> Assignment: Transcription, pictures excluded: write out the data below exactly.

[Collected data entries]
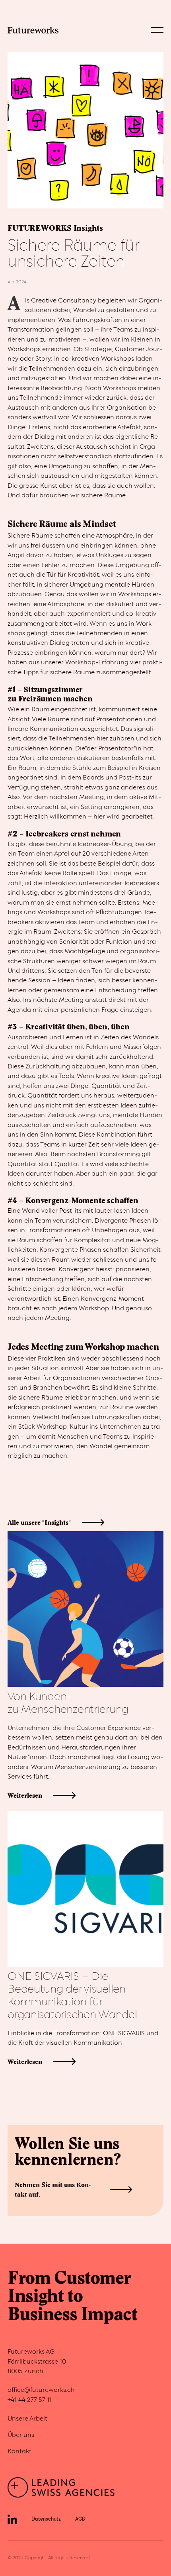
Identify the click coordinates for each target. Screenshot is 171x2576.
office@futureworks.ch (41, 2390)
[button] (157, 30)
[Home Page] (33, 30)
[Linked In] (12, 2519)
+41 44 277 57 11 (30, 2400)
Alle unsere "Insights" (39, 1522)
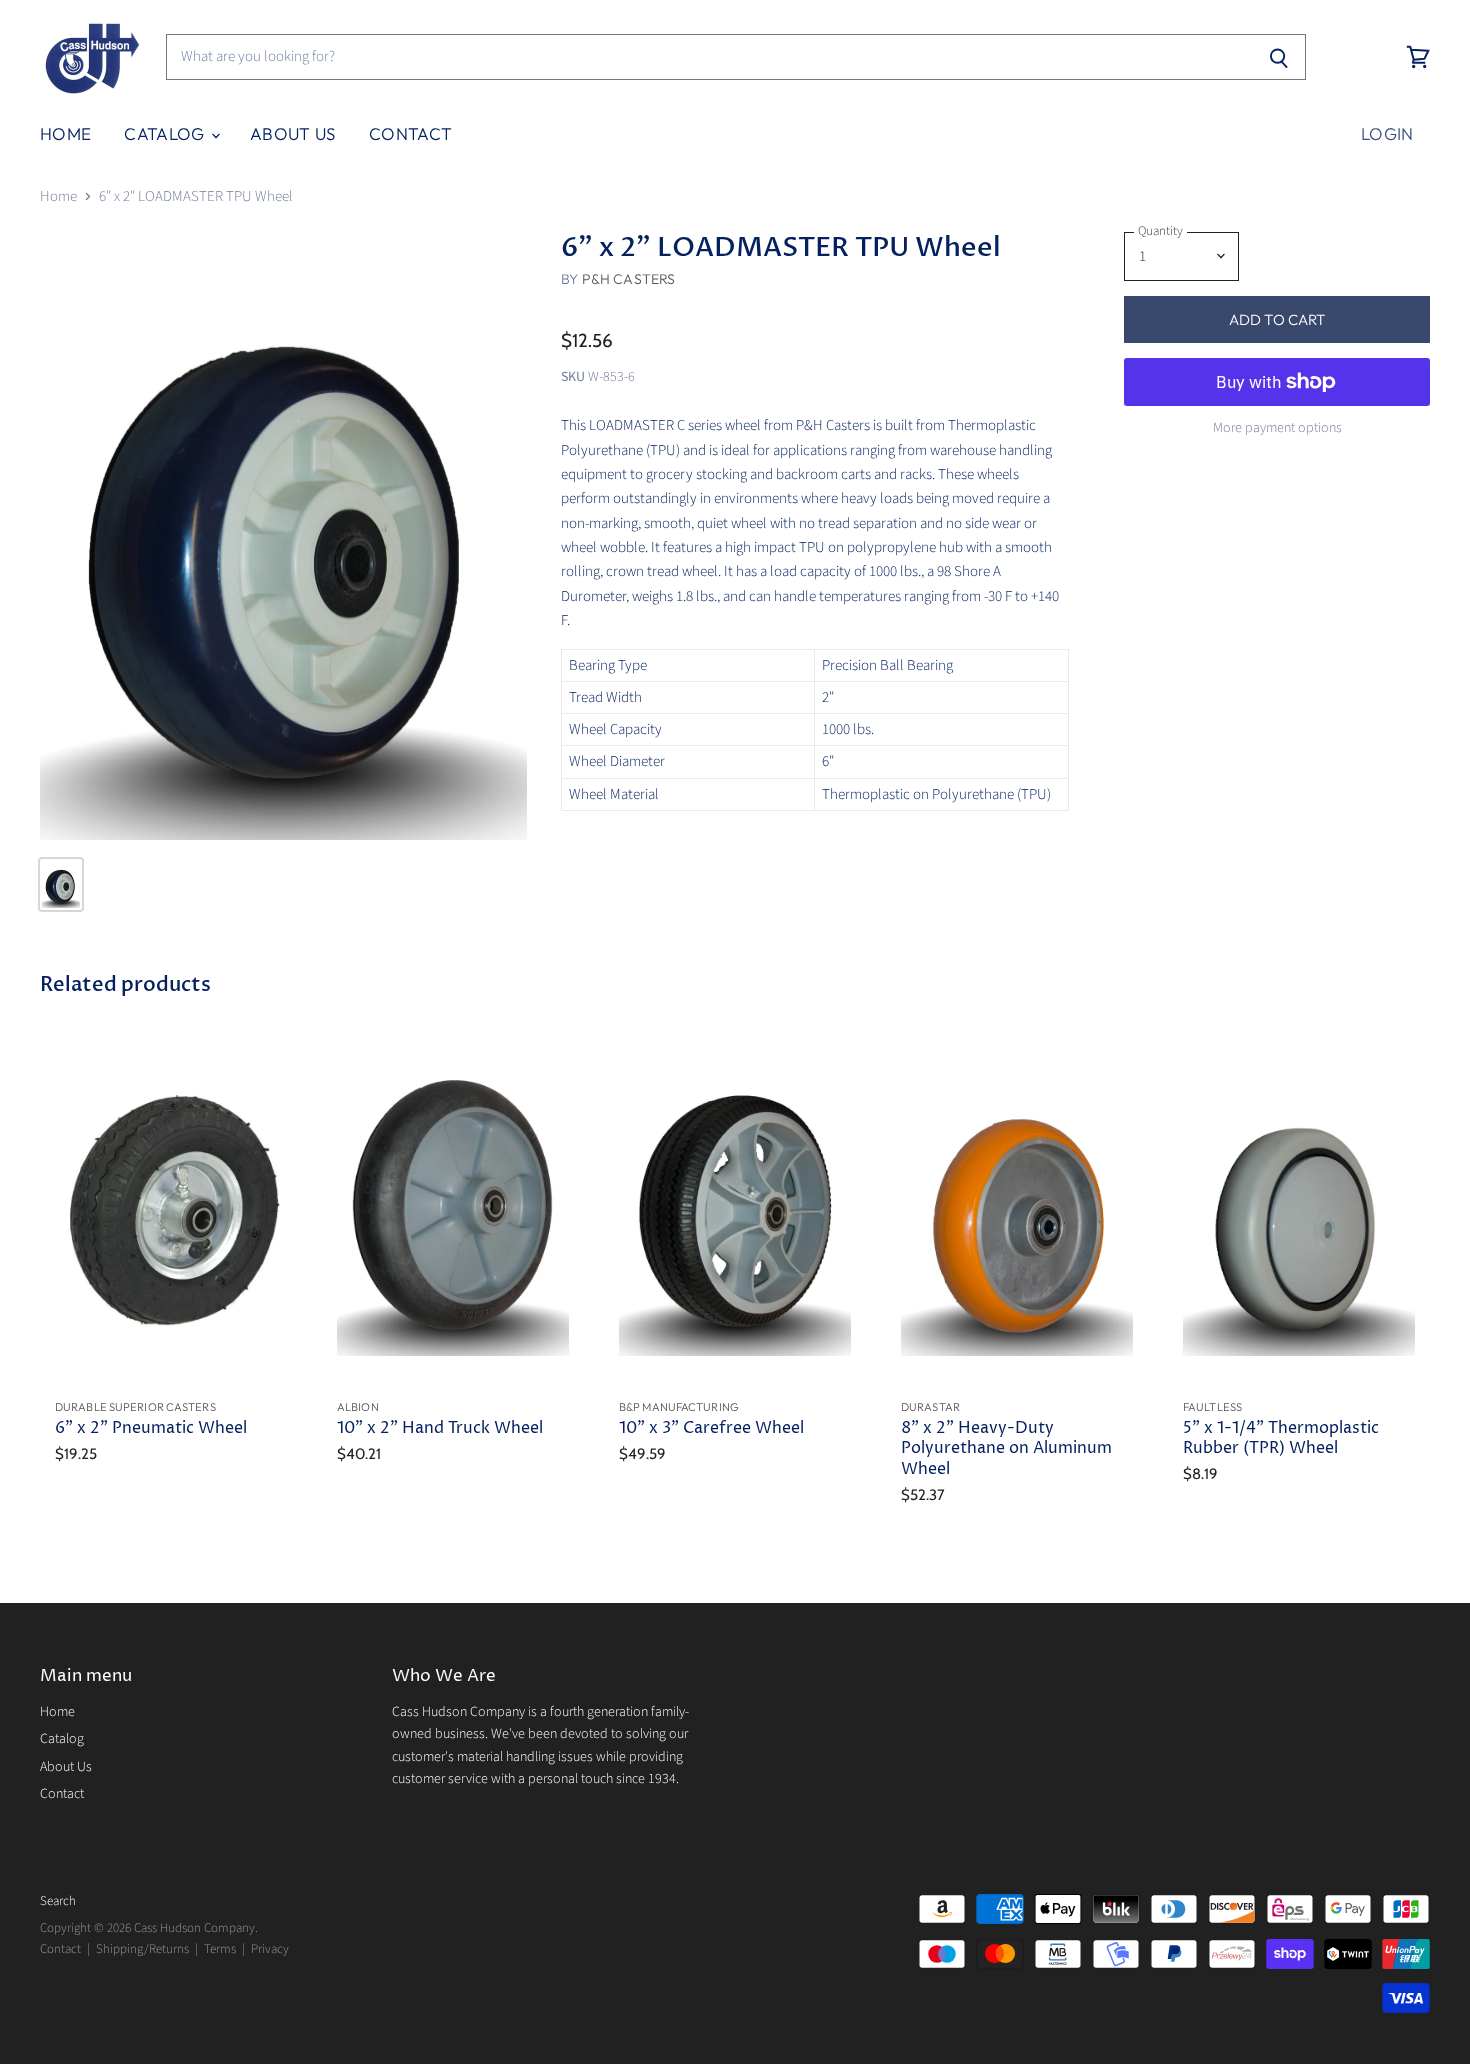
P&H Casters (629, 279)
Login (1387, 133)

> Result below:
Identify the click coordinates for each target. Screenshot is 171x2576.
office@futureworks.ch (41, 2390)
[button] (157, 30)
[Home Page] (33, 30)
[Linked In] (12, 2519)
+41 44 277 57 11 (30, 2400)
Alle unsere "Insights" (39, 1522)
P&H Casters (629, 279)
Login (1387, 133)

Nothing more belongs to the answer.